APUSH Chapter 32

Adkins v. Children’s Hospital
Landmark Supreme Court case that reversed a previous ruling that declared women deserving of special protection in the workplace and invalidated a minimum wage law for women; the Court reasoned that because women now had the vote, they were the legal equals of men and no longer could be protected by special legislation; one of a series of court cases that reversed progressive legislation.
Kellogg-Briand Pact
1928 pact ratified by 62 nations, foreswearing war as an instrument of national policy; essentially unenforceable, as it permitted defensive wars, and lacking any real muscle, the pact reflected the idealism of the American public in the 1920s.

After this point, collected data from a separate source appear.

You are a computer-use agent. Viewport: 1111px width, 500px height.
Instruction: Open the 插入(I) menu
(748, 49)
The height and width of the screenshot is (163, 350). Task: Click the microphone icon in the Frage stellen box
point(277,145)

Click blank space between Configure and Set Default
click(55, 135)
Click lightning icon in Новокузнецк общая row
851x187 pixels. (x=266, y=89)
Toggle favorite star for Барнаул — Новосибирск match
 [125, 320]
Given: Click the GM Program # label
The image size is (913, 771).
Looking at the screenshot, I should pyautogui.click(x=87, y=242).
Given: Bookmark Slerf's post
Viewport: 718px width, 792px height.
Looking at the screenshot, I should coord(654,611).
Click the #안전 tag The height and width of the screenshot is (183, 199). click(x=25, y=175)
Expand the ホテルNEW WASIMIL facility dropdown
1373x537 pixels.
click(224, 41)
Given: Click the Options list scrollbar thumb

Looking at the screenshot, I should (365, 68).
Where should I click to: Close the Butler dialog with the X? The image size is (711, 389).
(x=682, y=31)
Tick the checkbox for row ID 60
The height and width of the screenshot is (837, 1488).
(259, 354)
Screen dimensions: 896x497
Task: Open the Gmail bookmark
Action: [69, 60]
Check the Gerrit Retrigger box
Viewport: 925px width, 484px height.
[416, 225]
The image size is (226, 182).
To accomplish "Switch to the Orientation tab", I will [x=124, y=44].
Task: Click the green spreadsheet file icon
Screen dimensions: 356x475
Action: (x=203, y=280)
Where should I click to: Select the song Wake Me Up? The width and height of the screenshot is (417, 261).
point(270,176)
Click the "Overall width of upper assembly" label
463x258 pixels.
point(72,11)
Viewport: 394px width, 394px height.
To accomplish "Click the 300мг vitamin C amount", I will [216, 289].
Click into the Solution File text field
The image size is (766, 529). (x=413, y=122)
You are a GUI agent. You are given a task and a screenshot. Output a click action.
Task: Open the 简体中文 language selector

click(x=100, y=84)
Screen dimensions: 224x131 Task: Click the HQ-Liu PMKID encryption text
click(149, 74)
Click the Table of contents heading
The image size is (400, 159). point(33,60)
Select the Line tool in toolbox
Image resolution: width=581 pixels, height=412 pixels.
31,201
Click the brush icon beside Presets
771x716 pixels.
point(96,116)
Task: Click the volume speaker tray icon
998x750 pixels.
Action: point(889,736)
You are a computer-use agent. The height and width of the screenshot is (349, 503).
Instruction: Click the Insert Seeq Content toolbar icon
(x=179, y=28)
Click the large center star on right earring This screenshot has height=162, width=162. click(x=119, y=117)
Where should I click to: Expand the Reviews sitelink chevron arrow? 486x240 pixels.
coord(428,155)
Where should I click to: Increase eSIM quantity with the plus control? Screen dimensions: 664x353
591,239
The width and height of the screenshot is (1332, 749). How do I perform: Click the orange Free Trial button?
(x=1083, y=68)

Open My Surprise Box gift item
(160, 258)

Fordney-McCumber Tariff Law
1922 legislation which boosted the tariff rate from 27% to 38.5%; big business sought to keep the prosperous home market to themselves, fearing the flood of cheap goods from recovering Europe; this policy set off a chain reaction in which the European countries created their own economic barriers, hurting American-made goods as well as their own markets.
Teapot Dome scandal
harding-era scandal that erupted when secretary of the interior Albert Fall induced the secretary of the navy to transfer valuable naval oil reserves in Wyoming and California over to the Department of the Interior; Fall then leased the lands to oil barons after accepting a sizable bribe; when details leaked Fall was convicted and the reputation of the government in Washington was tarnished.
McNary-Haugen Bill
Bill pushed by the bipartisan “farm bloc” in Congress provide relief for farmers caught in a postwar boom or bust cycle; sought to keep prices high by authorizing the government to buy up surpluses to be sold abroad; although Congress passed the bill twice, Coolidge vetoed it both times, thus keeping farm prices low and farmers frustrated.
Dawes Plan
Plan that rescheduled German reparations payments and allowed American private loans to Germany that were used for reparations, leading to a financial “merry-go-round” that ran into problems after the crash of 1929, when American credit dried up.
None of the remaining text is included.